Ha pasado más de un mes desde que el gobierno cubano anunciara que dolarizaba y encarecía el acceso a Internet y desde que —como resultado de la medida que busca inyectar divisas a la economía nacional, directamente desde el exilio— los estudiantes universitarios convocaran a un paro para rechazar las medidas de ETECSA, el monopolio de las comunicaciones en el país. En sus manifiestos y asambleas escolares, los estudiantes hablaron de «cambios», «pésimos salarios» y «falta de luz o transporte», es decir, del estado permanente de la vida en la isla. Las cosas, desde entonces, siguen igual: un poco peor para los usuarios que se conectan a internet y para los familiares que recargan sus teléfonos, y un poco mejor para los gobernantes, que en solo 46 días ingresaron 24 millones 839 mil dólares gracias al tarifazo, cuando antes solo obtenían 10 mil diarios, según anunció el primer ministro, Manuel Marrero Cruz, durante una de las sesiones de la X Legislatura de la Asamblea Nacional del Poder Popular (ANPP).
La protesta universitaria —para algunos la más importante en la isla después de las manifestaciones del del 11 de julio de 2021— fue sofocada sin que se cumplieran ninguna de las demandas del estudiantado. Los funcionarios instalaron Internet gratuito en las facultades, pero eso no era lo que los alumnos exigían. El profesor de Filosofía de la Universidad de La Habana, Emilio Basilides Alfonso Hernández, de 24 años, quien acompañó a sus estudiantes durante la confrontación contra ETECSA, asegura que las escuelas cubanas han retomado el ritmo normal de sus actividades. «La vida universitaria, que yo ya percibía como adormecida, pareció animarse brevemente con las recientes protestas. Sin embargo, la rutina y la apatía regresaron pronto», insiste el profesor, quien dice ser un poco «pesimista» al respecto. «Yo pongo en duda que haya habido un antes y un después significativo, tal como suelen decir algunos. Al contrario, sospecho que para los estudiantes la experiencia no fue sino una confirmación de sus decepciones más profundas».
Sobre la educación en Cuba, la situación de estudiantes y profesores, el vacío en las aulas, la emigración y la desilusión con la que viven muchos jóvenes en el país, conversamos con el profesor Alfonso Hernández, quien habla a título propio, no a nombre de la institución a la que pertenece.
En un país fuertemente atravesado por la crisis, con el mayor éxodo migratorio de su historia y mucha desesperanza, ¿cuánto ha mermado la educación universitaria?
Desde mi experiencia, es claro que el nivel de conocimiento con el que muchos jóvenes llegan a la universidad ha disminuido notablemente. Las causas son variadas: la educación previa arrastra una crisis profunda desde hace tiempo. Hay corrupción, los profesores suelen trabajar en condiciones muy difíciles, y los programas de estudio apenas han cambiado en décadas. Además, los requisitos de ingreso suelen ser tan bajos que muchos acceden a la universidad sin una base suficiente. Ya dentro de la institución, el profesor enfrenta dilemas tanto morales como pedagógicos. Muchos estudiantes deben trabajar o lidiar con problemas familiares, agravados por la migración y la necesidad de mantener a los suyos. Otros, simplemente, buscan el título como un pasaporte para emigrar, sin mayor interés por el aprendizaje en sí.

• TAREAS DEL EJERCICIO
1 - Según el texto sobre la protesta universitaria en Cuba, ¿cuánto ingresaron los gobernantes en 46 días gracias al tarifazo?
2 - Reproduce el tramo del texto sobre la protesta universitaria en Cuba que va desde "Sobre la educación" hasta "la que pertenece.", cambiando "la emigración" por "el éxodo".

• MATERIAL PROPORCIONADO
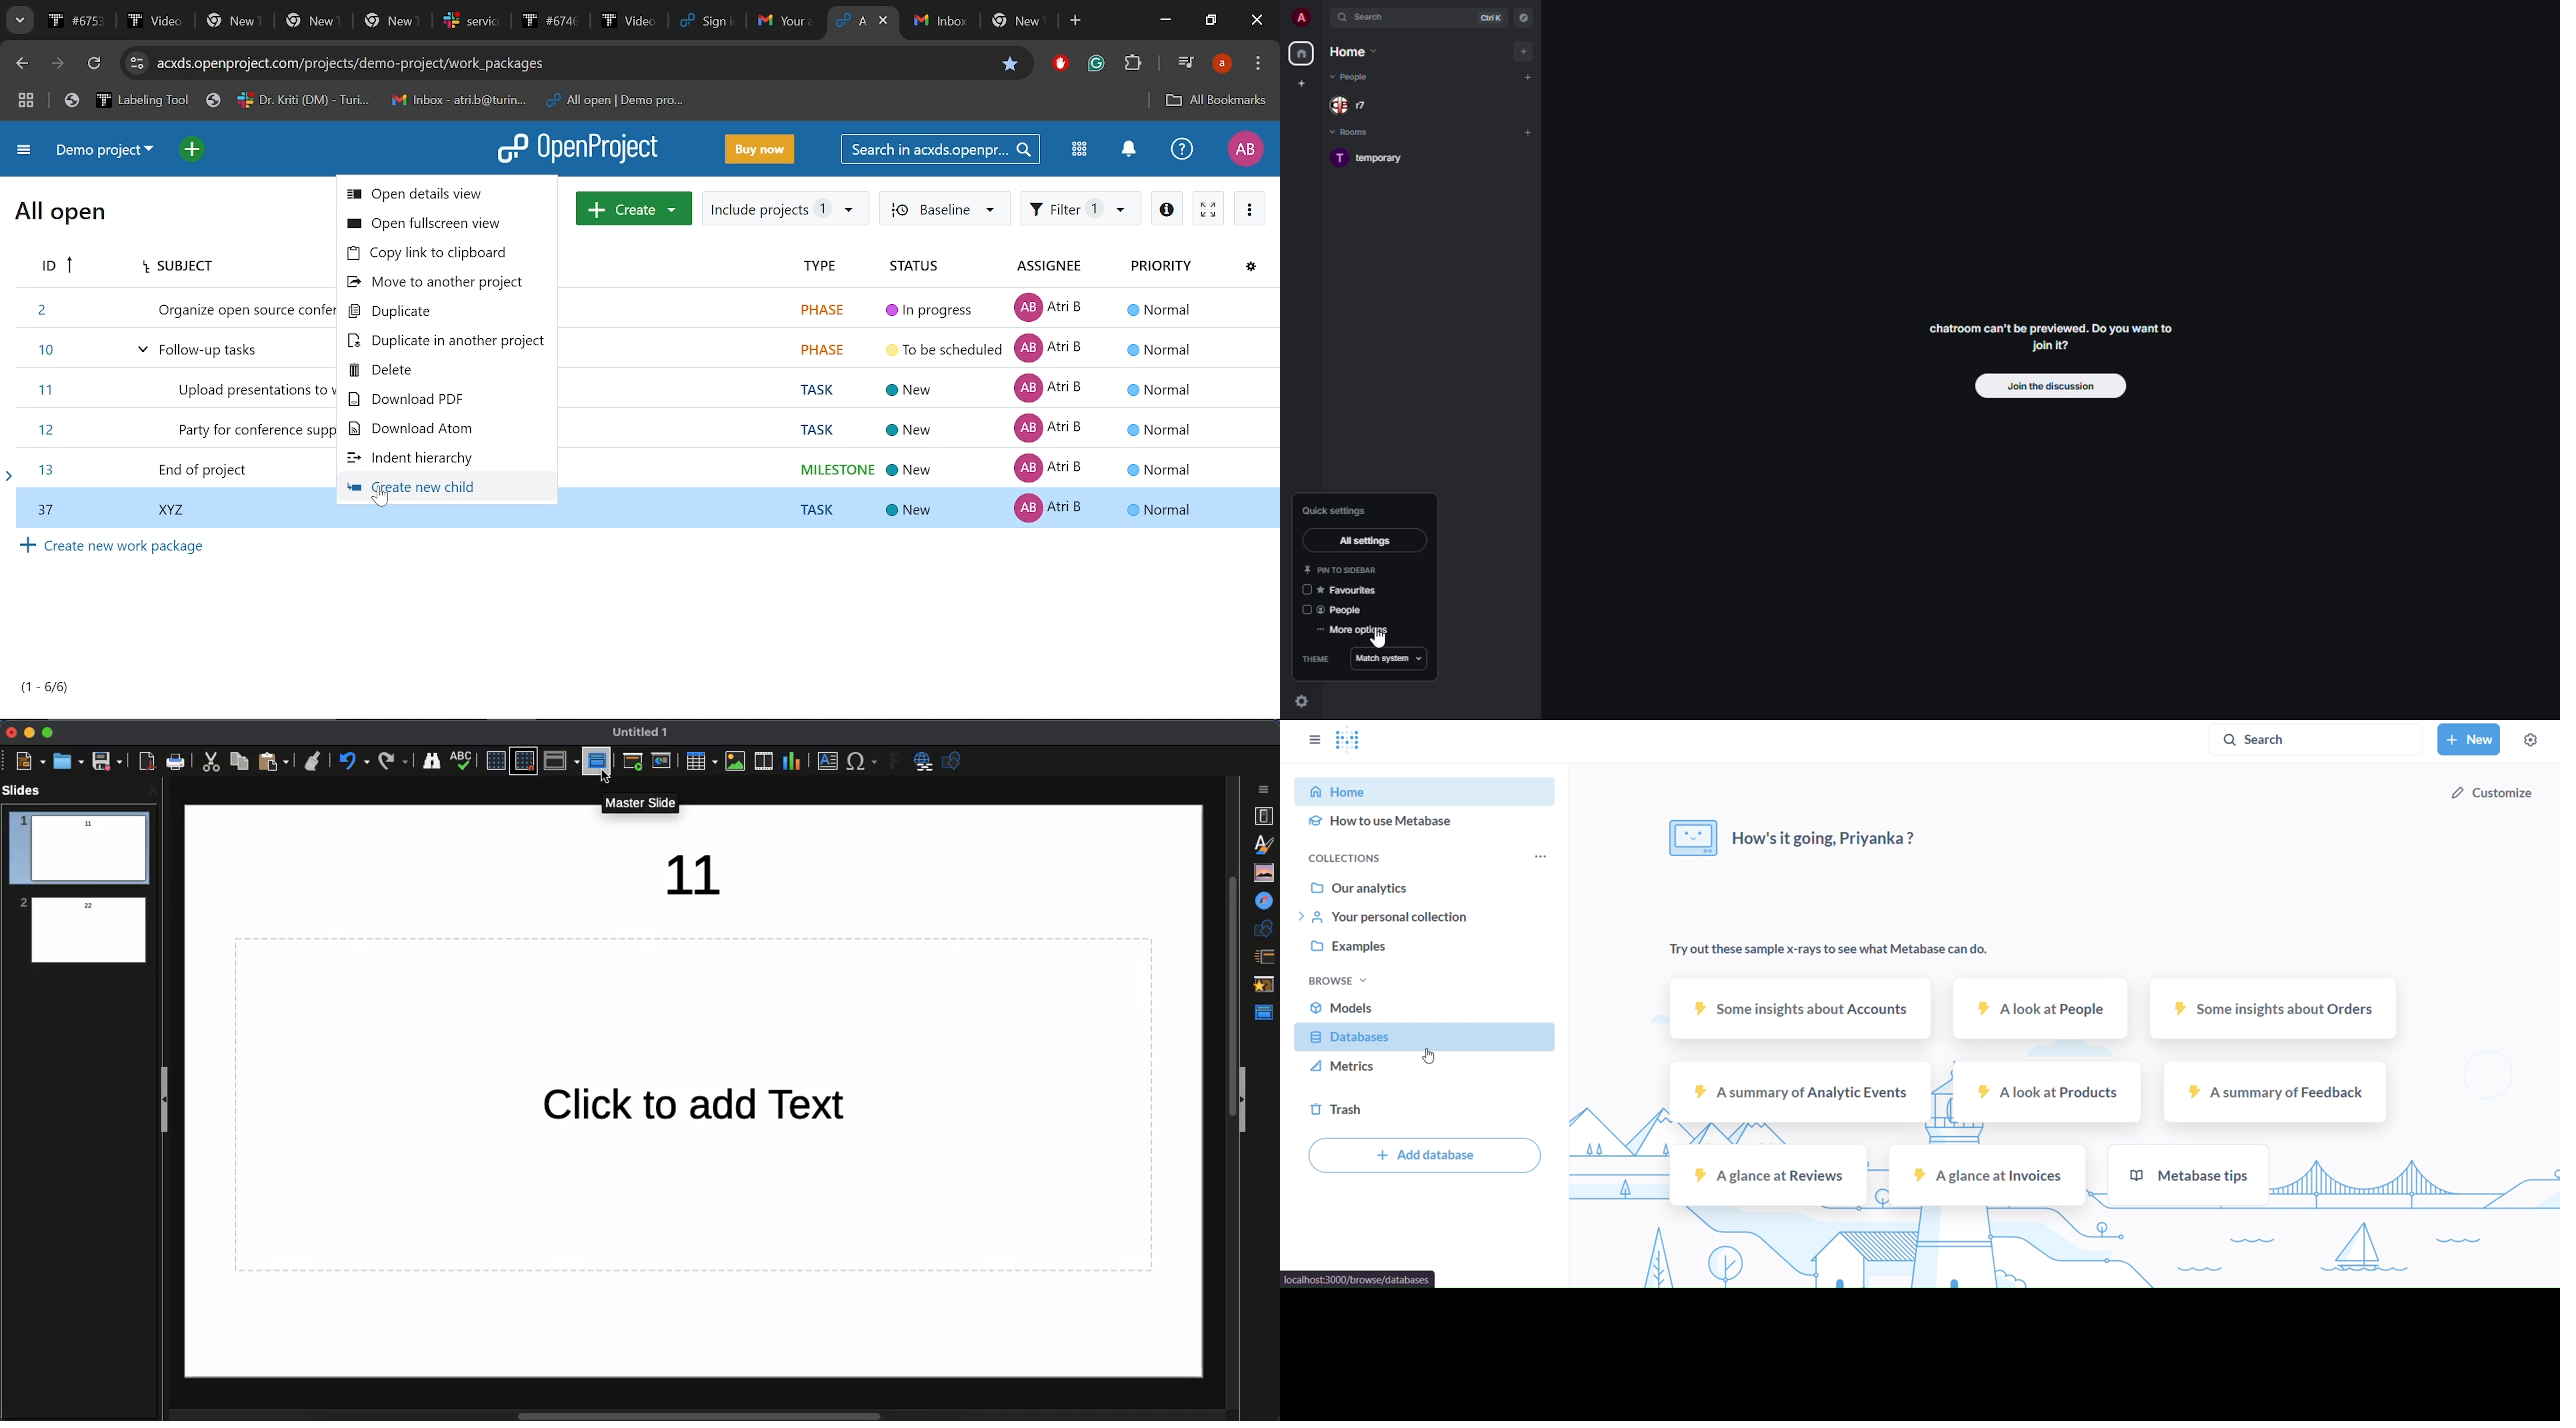 Image resolution: width=2576 pixels, height=1428 pixels. What do you see at coordinates (239, 761) in the screenshot?
I see `Copy` at bounding box center [239, 761].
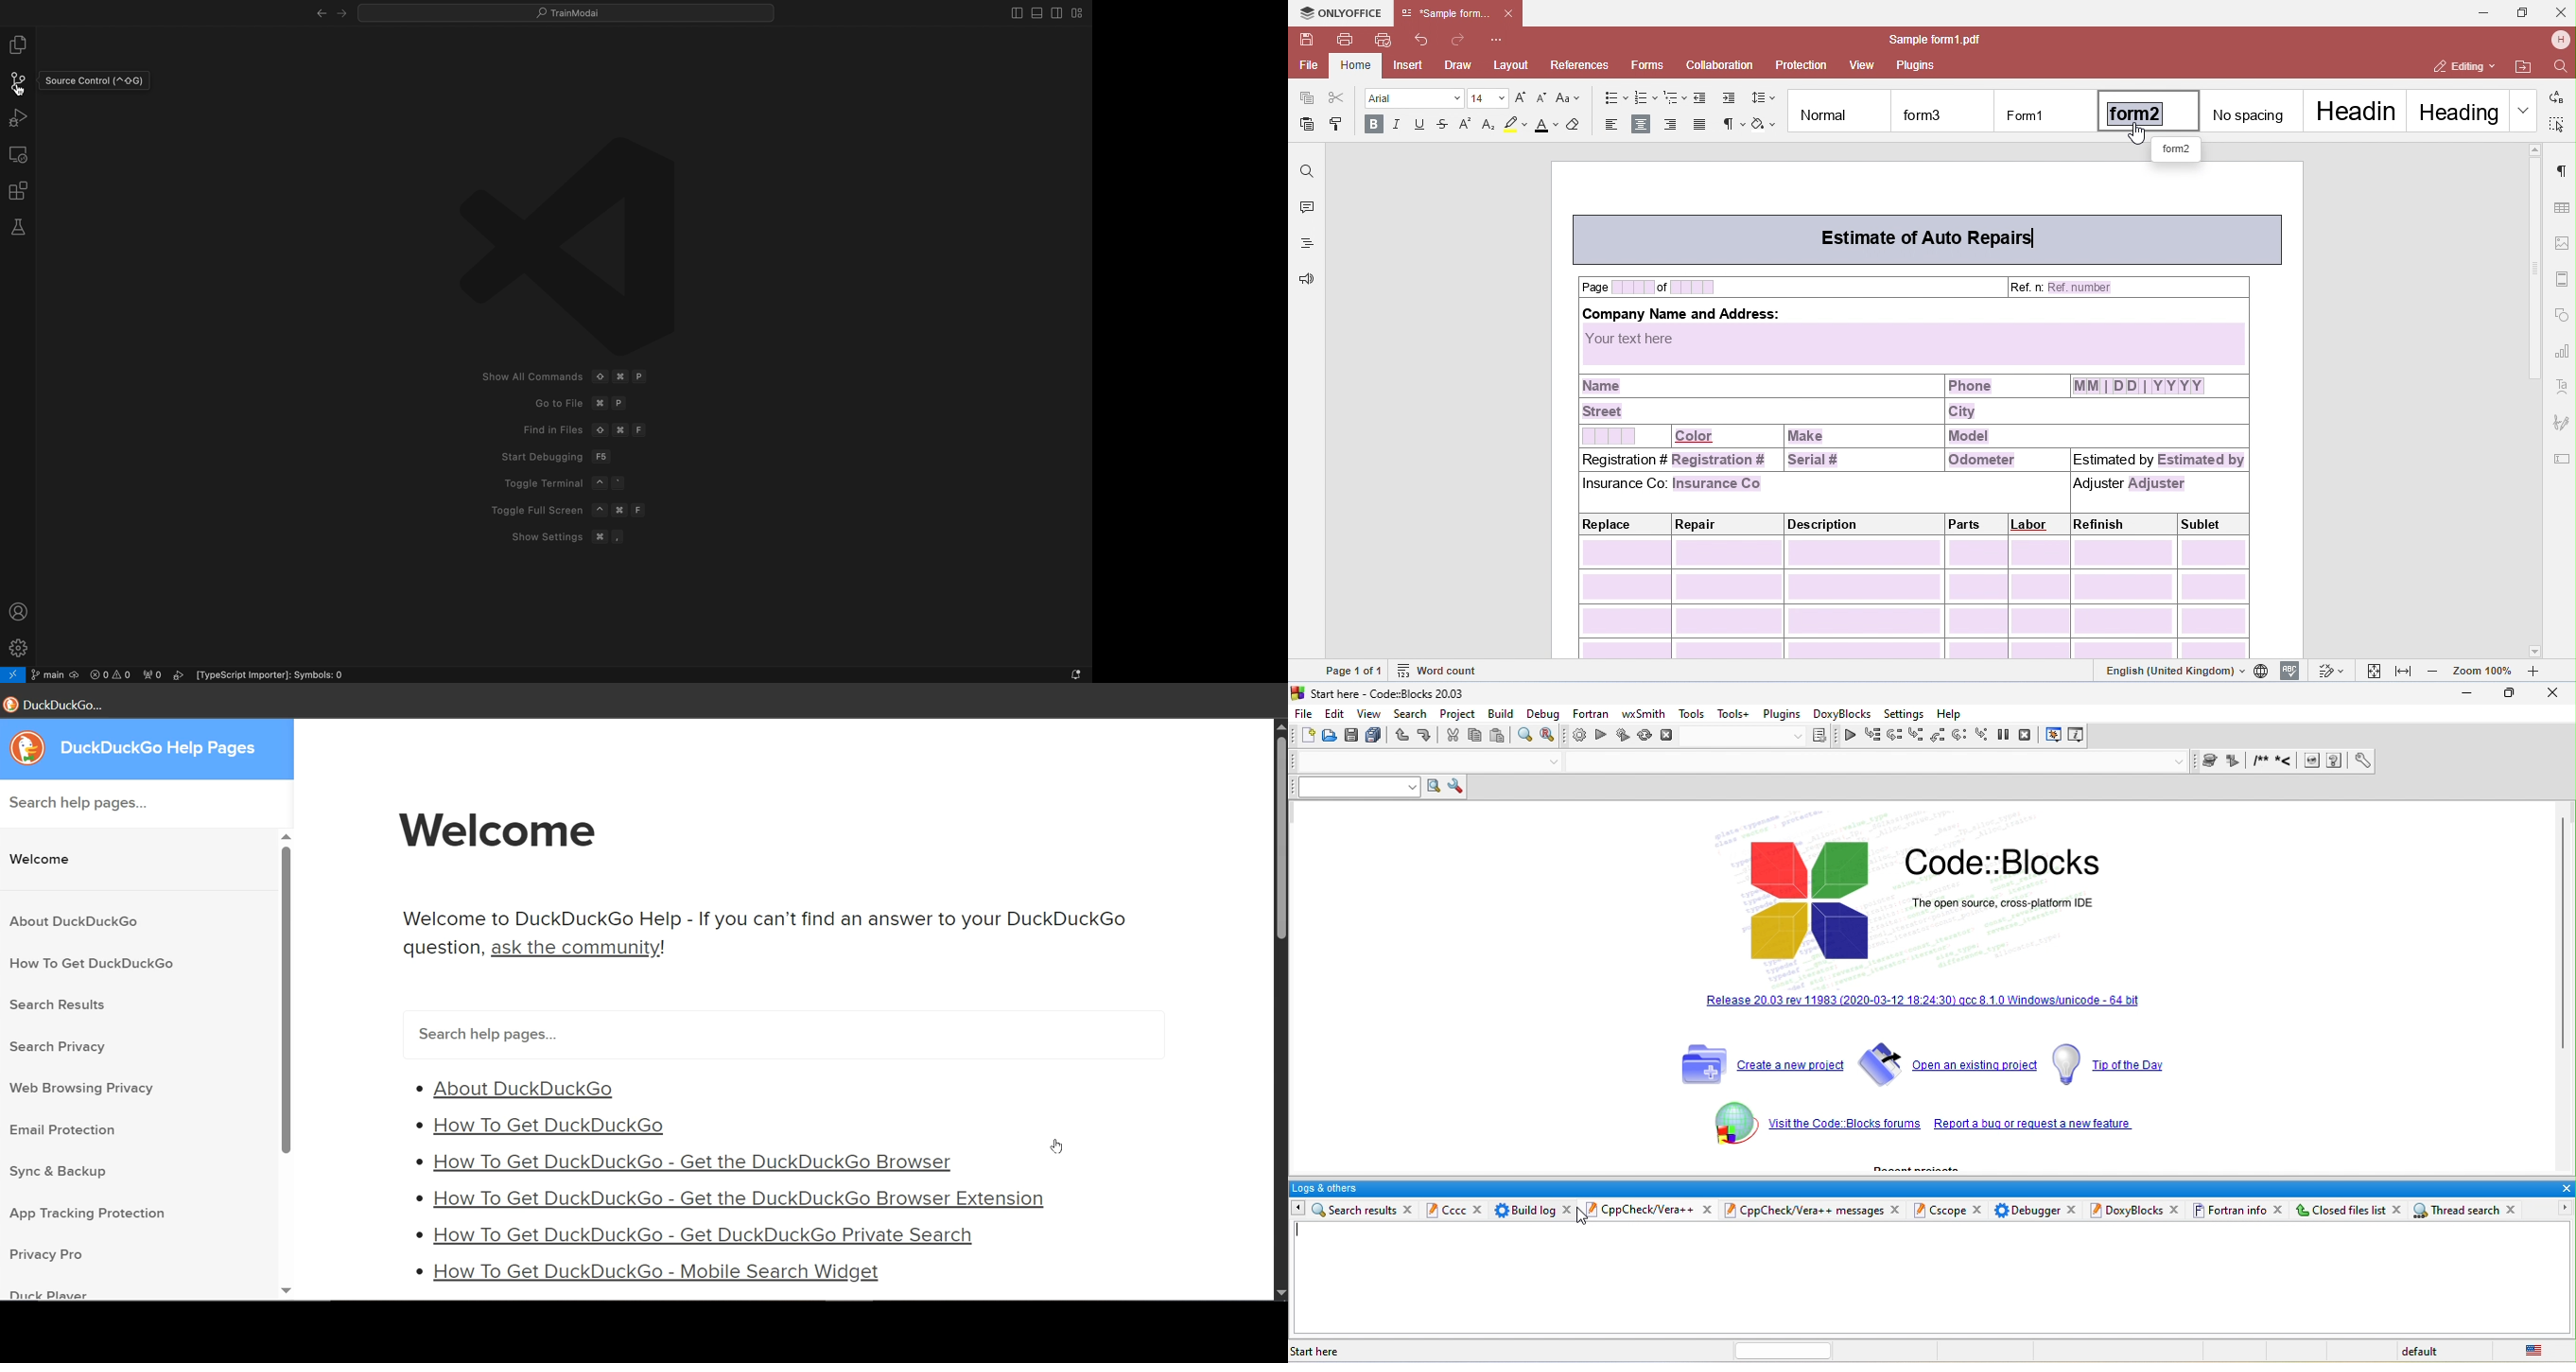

• RESULTADOS
1 - 24 millones 839 mil dólares.

2 -
Sobre la educación en Cuba, la situación de estudiantes y profesores, el vacío en las aulas, el éxodo y la desilusión con la que viven muchos jóvenes en el país, conversamos con el profesor Alfonso Hernández, quien habla a título propio, no a nombre de la institución a la que pertenece.